In 1903, she laid the foundation stone of Brentford Library, and five years later she formally opened Hove Library.

==Writings==
She was the author of travel articles, children's plays, verse and hymns. In 1871, the Religious Tract Society published a small collection of her hymns and poems under the title of Hymns and Poems for very Little Children. A second series under the same title appeared in 1875. Six of these hymns were included in W. R. Stevenson's School Hymnal, 1880. Some of these are also included in The Voice of Praise: for Sunday School and home (London S. S. Union) and other collections.

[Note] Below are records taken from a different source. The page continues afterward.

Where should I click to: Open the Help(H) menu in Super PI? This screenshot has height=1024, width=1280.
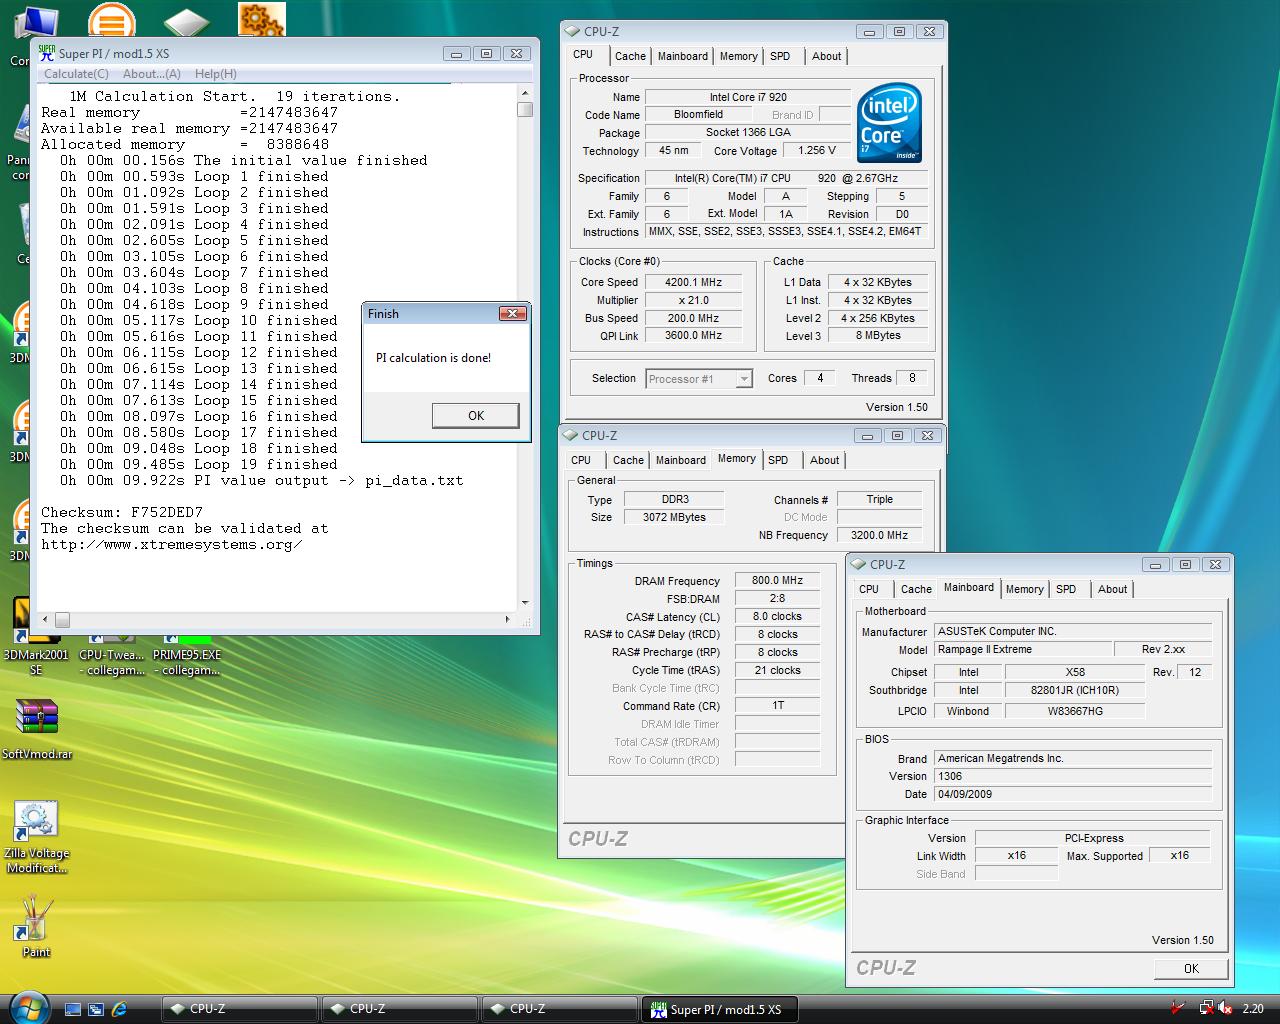(215, 74)
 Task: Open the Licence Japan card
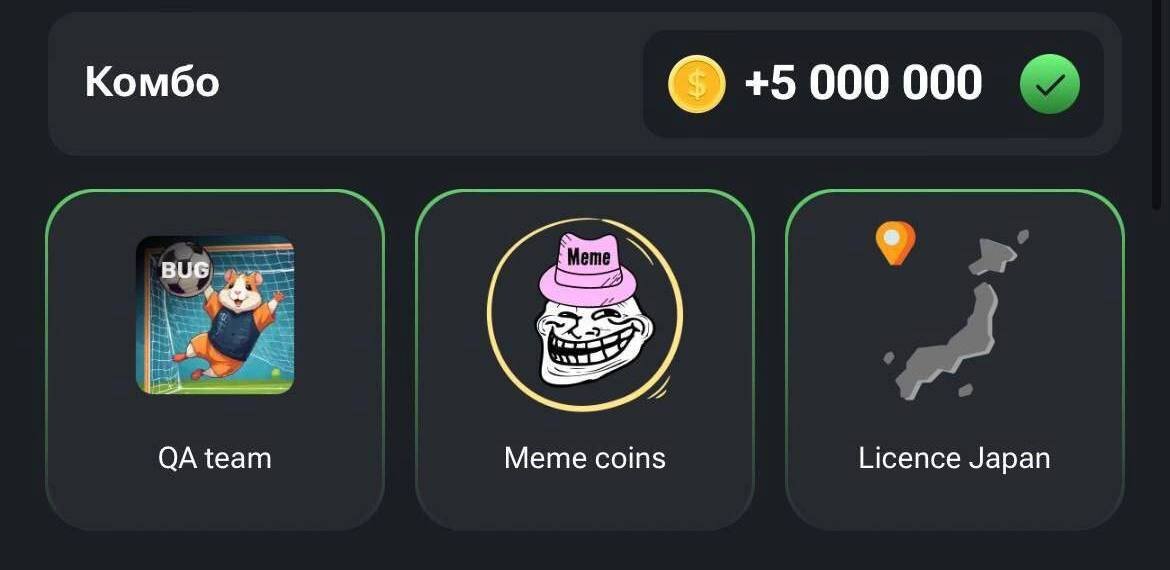954,360
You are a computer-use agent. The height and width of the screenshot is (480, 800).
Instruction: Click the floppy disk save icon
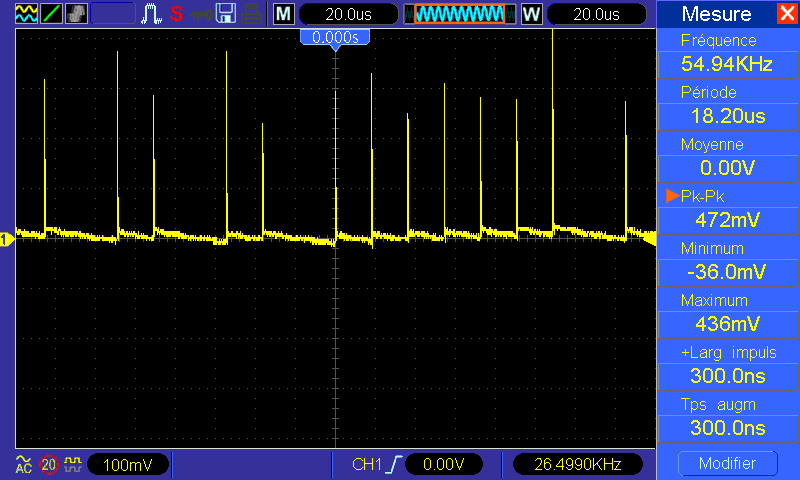point(226,14)
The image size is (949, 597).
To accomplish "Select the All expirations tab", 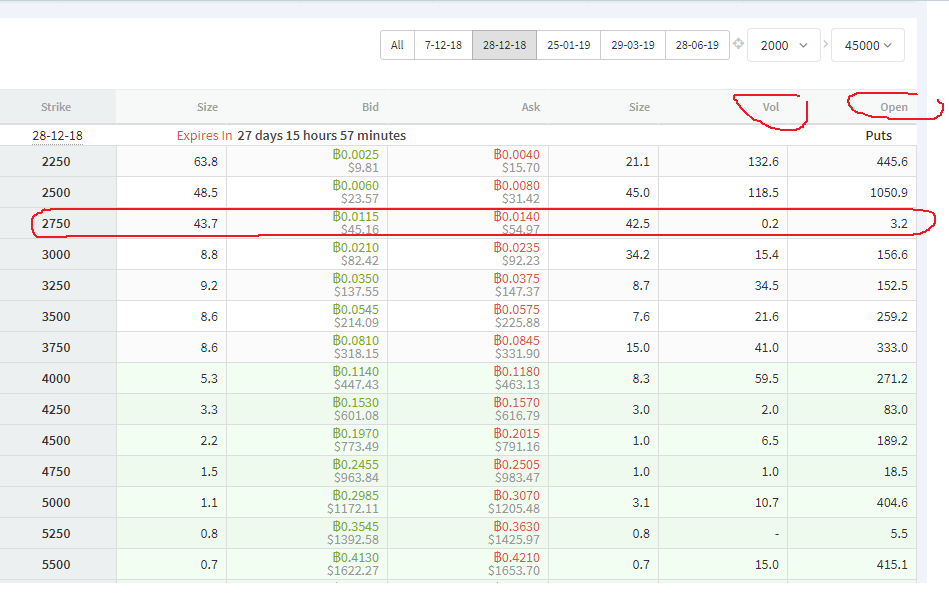I will coord(397,45).
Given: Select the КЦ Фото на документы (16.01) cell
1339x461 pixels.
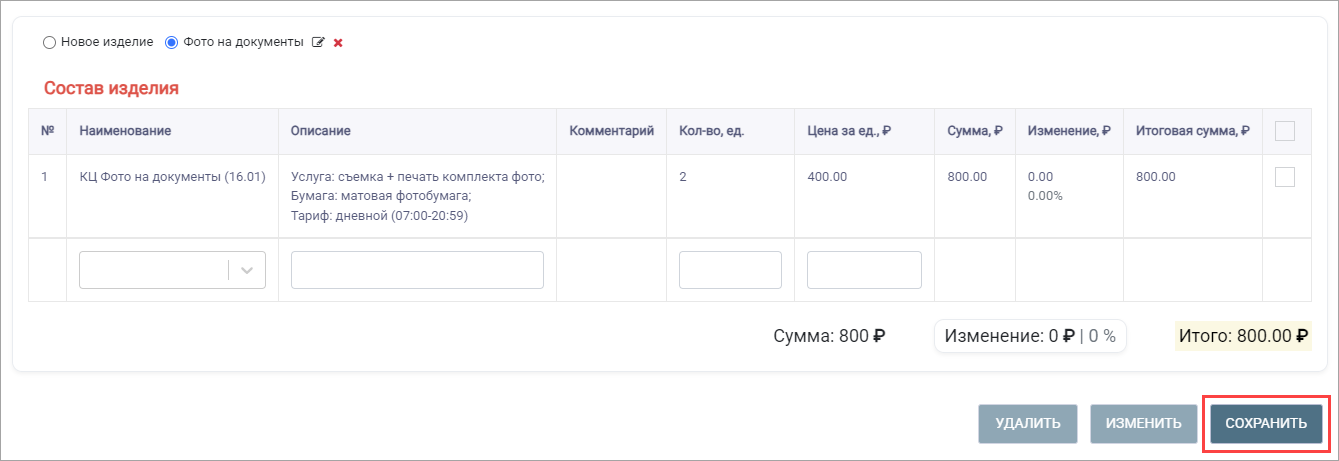Looking at the screenshot, I should (172, 177).

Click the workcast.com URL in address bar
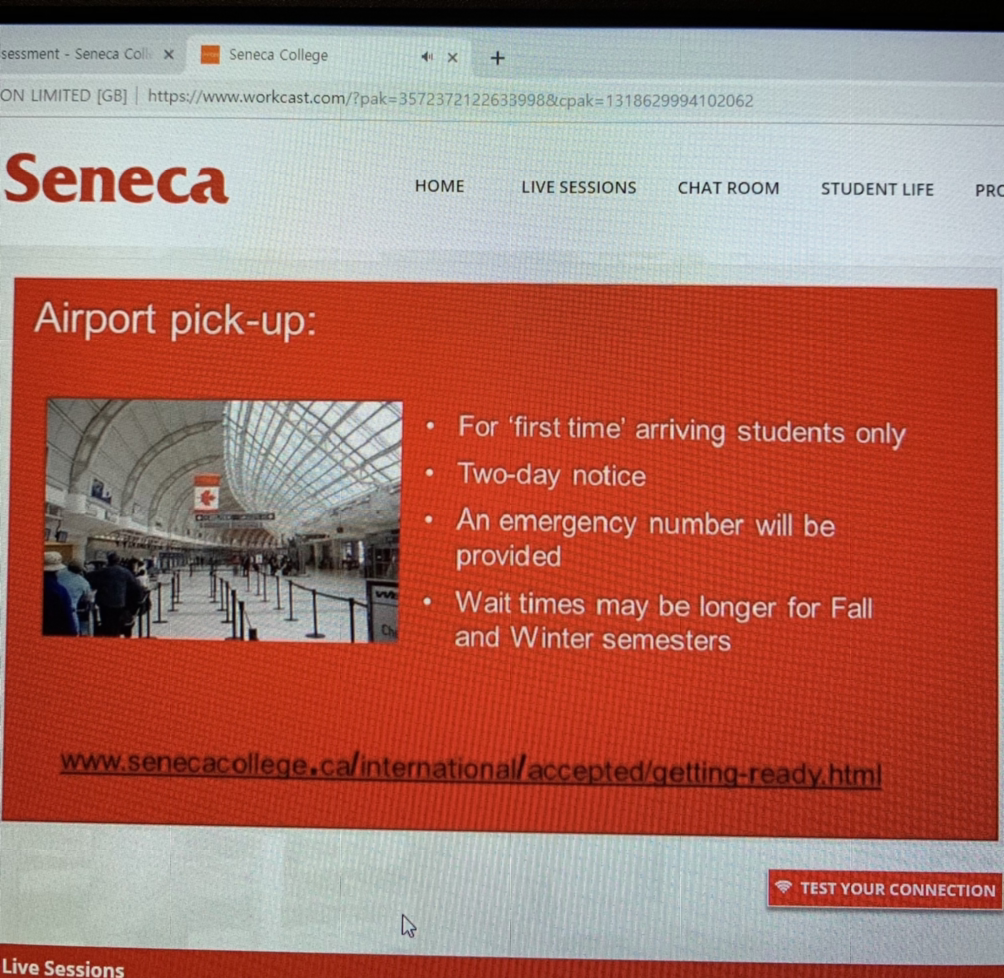[450, 99]

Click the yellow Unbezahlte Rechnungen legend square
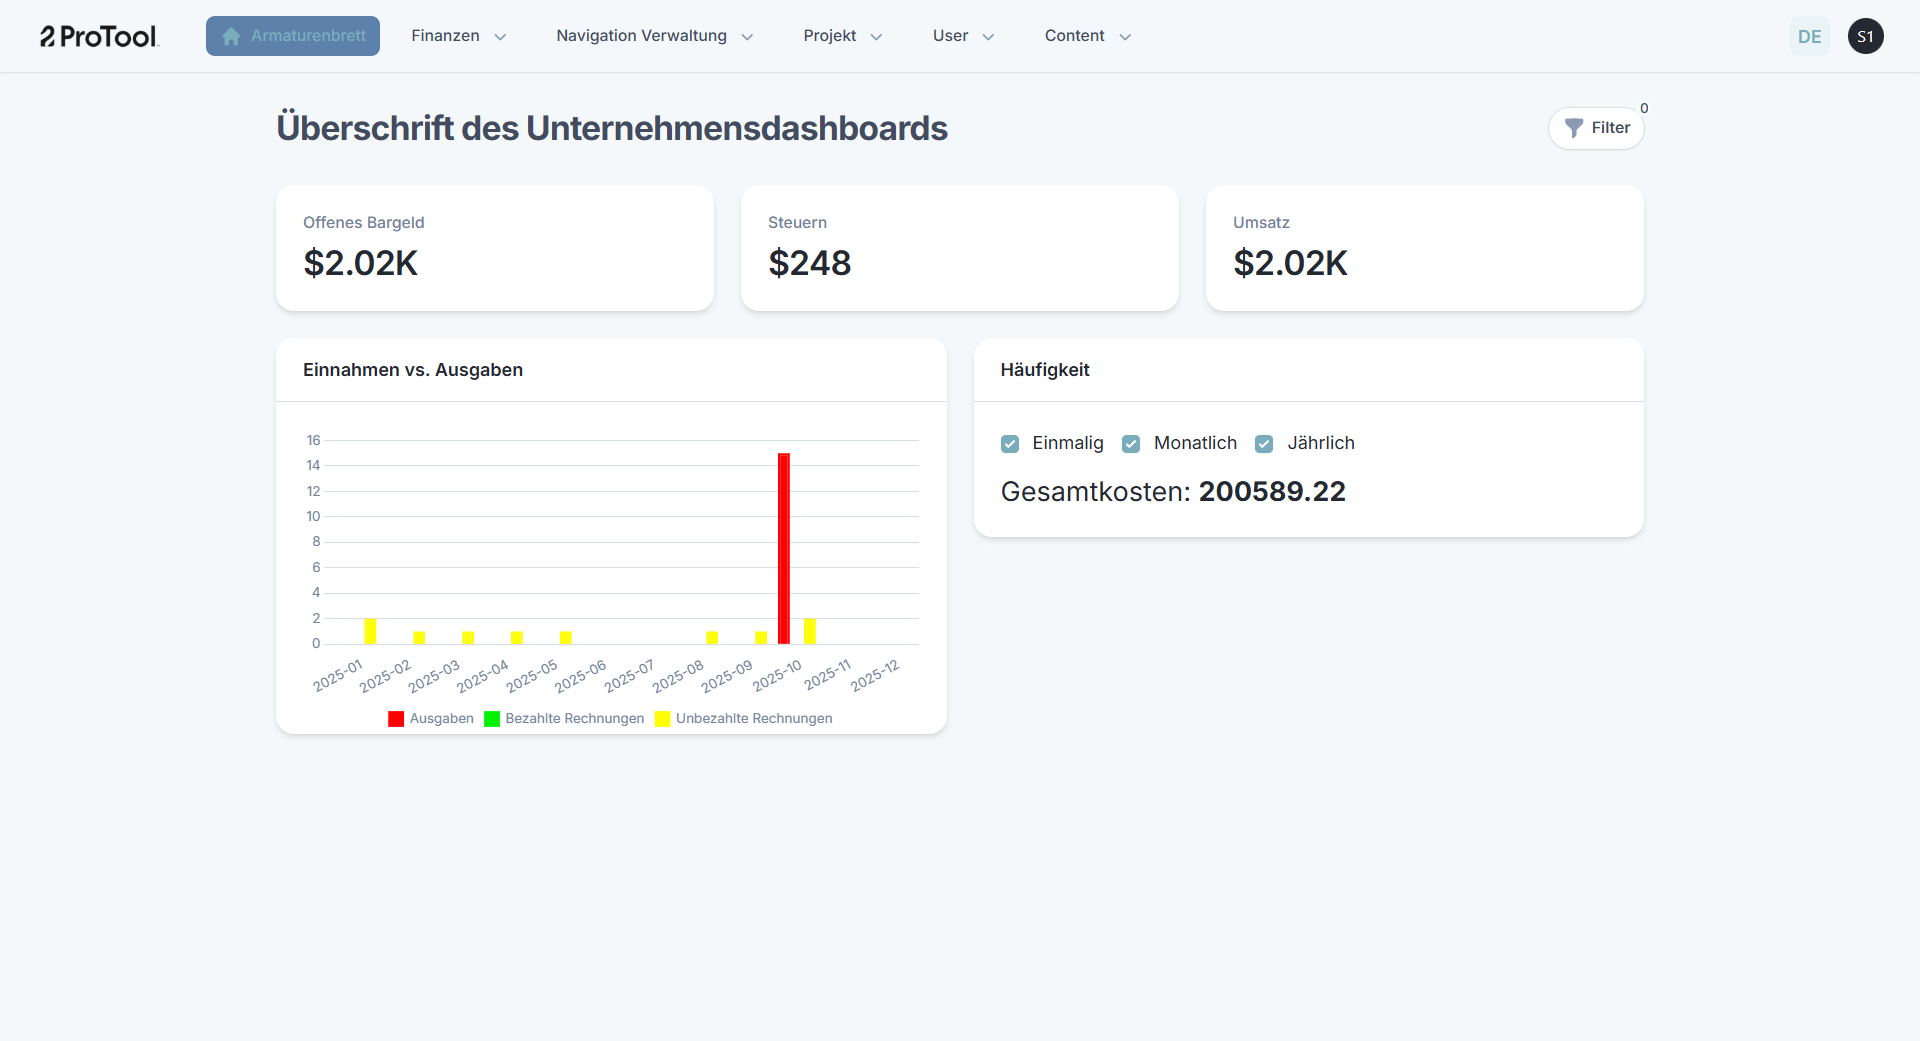(x=662, y=719)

In 1920, she published A brief history of Osterley Park (her husband's seat) and in 1922 Fifty-One Years of Victorian Life.

==Honours==
She was appointed Dame Commander of the Order of the British Empire (DBE) in 1927.

==Later life and death==
Having suffered a stroke in 1909, her husband Lord Jersey, died at Osterley Park, Middlesex, in May 1915, aged 70. She survived her husband by 30 years and died at Middleton Park, Oxfordshire, in May 1945, aged 95.

== Family ==
On 19 September 1872, she married Victor Child Villiers, 7th Earl of Jersey. They had six children:
- George Henry Robert Child Villiers, 8th Earl of Jersey (1873–1923)
- Lady Margaret Child Villiers (1874–1874), died in infancy.
- Lady Margaret Child Villiers (1875–1959), married Walter Rice, 7th Baron Dynevor, and had issue.
- Lady Mary Julia Child Villiers (1877–1933), married Thomas Pakenham, 5th Earl of Longford, and had issue.
- Lady Beatrice Child Villiers (1880–1970), married Edward Plunkett, 18th Baron of Dunsany, and had issue.